§ Travail demandé
A - D'après l'extrait fourni, combien de bénéficiaires de l'AME recensait-on fin 2023 ?
B - Relevez dans l'extrait fourni toutes les catégories de soins auxquelles l'accès est limité dans la plupart des pays européens.
C - Selon l'extrait fourni, pourquoi le rapport Évin-Stefanini préconisait-il en 2023 de renforcer les mesures de contrôle et de lutte contre la fraude ? Répondez en une à trois phrases.

Elle donne accès à une gamme de soins bien plus large que dans la plupart des pays européens, où elle est limitée aux soins urgents, aux soins liés à la maternité, aux soins aux mineurs et aux dispositifs de soins préventifs. Ces pays ne manquent pas d’humanité, mais ils gèrent leur système avec une rigueur qui nous fait manifestement défaut.

Ce sujet a été longtemps éludé par les pouvoirs publics. Entre 2001 et 2023, le nombre de bénéficiaires de l’AME a augmenté de 20 %. Fin 2023, on dénombrait 456 689 bénéficiaires, en hausse de 45 000 sur un an. En 2023, le rapport Évin-Stefanini soulignait la nécessité de renforcer les mesures de contrôle et de lutte contre la fraude, afin de maîtriser les coûts de l’AME, de garantir l’intégrité du dispositif et de renforcer son acceptabilité sociale.

§ Jeu de données
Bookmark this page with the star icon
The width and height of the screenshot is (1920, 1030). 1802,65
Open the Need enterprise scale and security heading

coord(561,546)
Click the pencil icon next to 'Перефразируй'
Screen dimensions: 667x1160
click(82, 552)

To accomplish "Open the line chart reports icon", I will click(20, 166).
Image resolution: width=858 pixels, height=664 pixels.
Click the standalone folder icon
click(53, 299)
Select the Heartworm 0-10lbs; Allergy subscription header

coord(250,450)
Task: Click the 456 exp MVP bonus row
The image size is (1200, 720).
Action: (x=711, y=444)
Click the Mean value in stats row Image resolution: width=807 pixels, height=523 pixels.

§ Réponses successives
A - 456 689 bénéficiaires.

B - Les soins urgents, les soins liés à la maternité, les soins aux mineurs et les dispositifs de soins préventifs.

C - Le rapport y voyait un moyen de maîtriser les coûts de l'AME et de garantir l'intégrité du dispositif. Il visait aussi à renforcer son acceptabilité sociale.